I’m currently working with a woman who is writing for social change and who has built a strong activist community. She has a big vision–a horizon far beyond what her community can currently envision.
She wants to encourage them to the next level of activism in her book—and to expand how most of them currently view the social change issues she writes about.
How do you do that? How to get people from point A to point C, when most of them are not making the A to C connection? Can you make your reader grow beyond their current vision?
Don’t Make the Book About C
You want to have an impact. First you have to get the book into their hands. And then you need to get them to read it.
If you make the book about C and your social change community wants B, you lose the opportunity to influence the majority of your community through your book. Your potential readers probably won’t buy the book if it’s not promising what they want. They may not even realize this book is for them! The very book they’ve been aching for.

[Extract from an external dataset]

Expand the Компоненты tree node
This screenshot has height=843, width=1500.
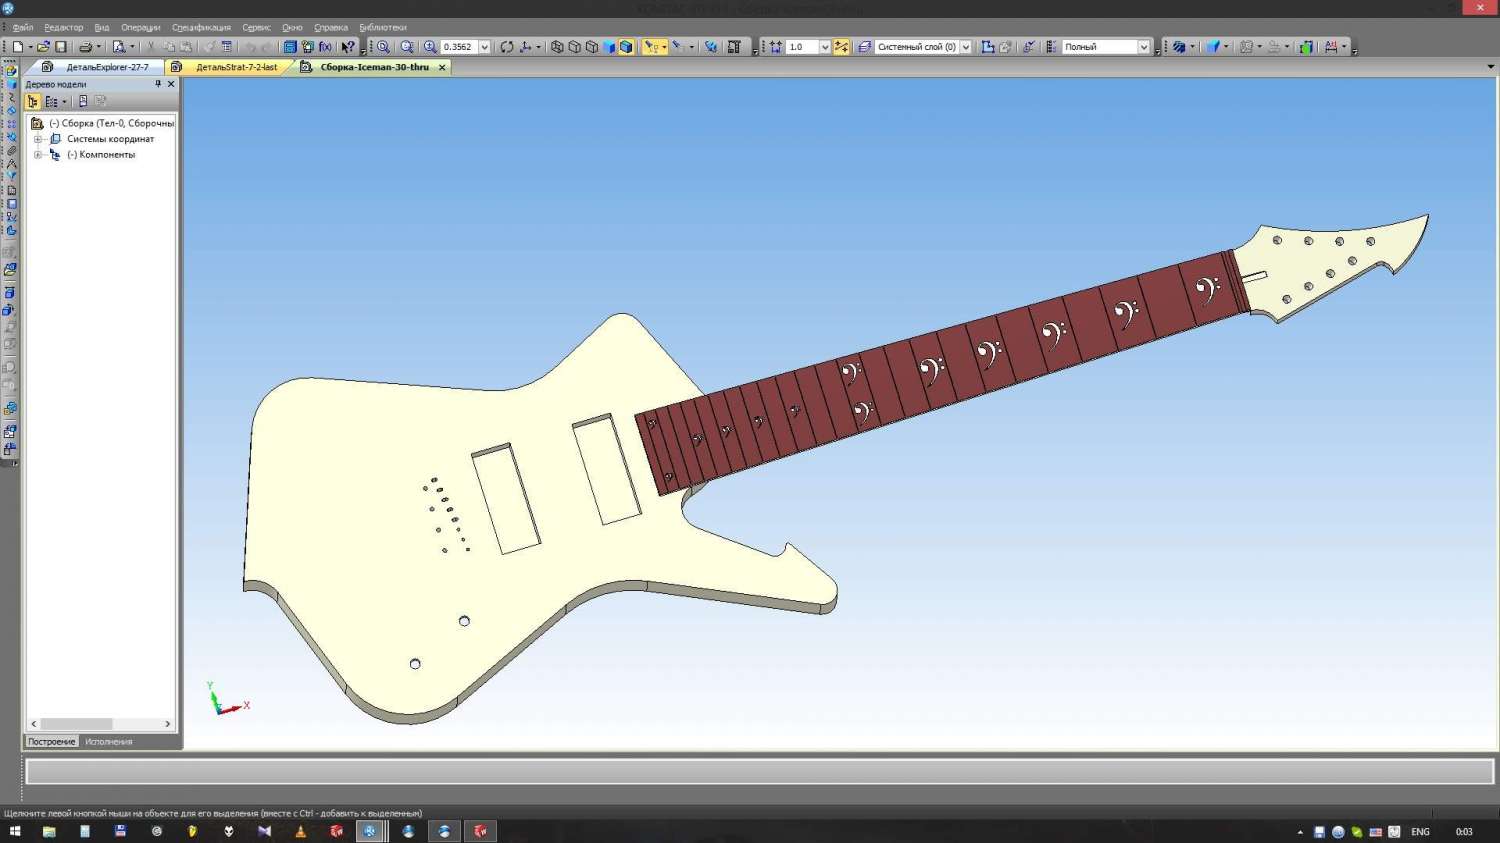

Instead, meet your readers where they are.
You meet them at point A! You promise what they are looking for when they are standing at the edge of point A and looking to reach point B. And then you walk them from point A to point B, the place where they want to go! Perhaps seeding a little bit for point C along the way. Deliver what they want.
Now Your Reader is Ready for Greater Social Change and the Bigger Picture
In the final chapters, you stand with your social change readers at point B and point a finger towards point C. “Look! Over there!”
Hold their hands and offer to take them to point C.
Some of them won’t want to go to C. They bought the book for B. That’s okay. Not everybody has to follow you to the end.
Here’s the beautiful thing. At point B, many a reader may not be quite the same person who picked up the book at point A. He or she will have changed, transformed by your book! Many of your readers will have shifted enough that now they’re ready to be led to point C. The final few chapters can take them to C.
In a nutshell, when you know your core readers are really looking for B, make the promise about B. Make the title and subtitle about B. Focus on getting from A to B, and then, from a new perspective, you can point to the new horizon and take them there, when your readers are ready.
What questions or challenges do you have when it comes to writing about social change? Or what insights can you share?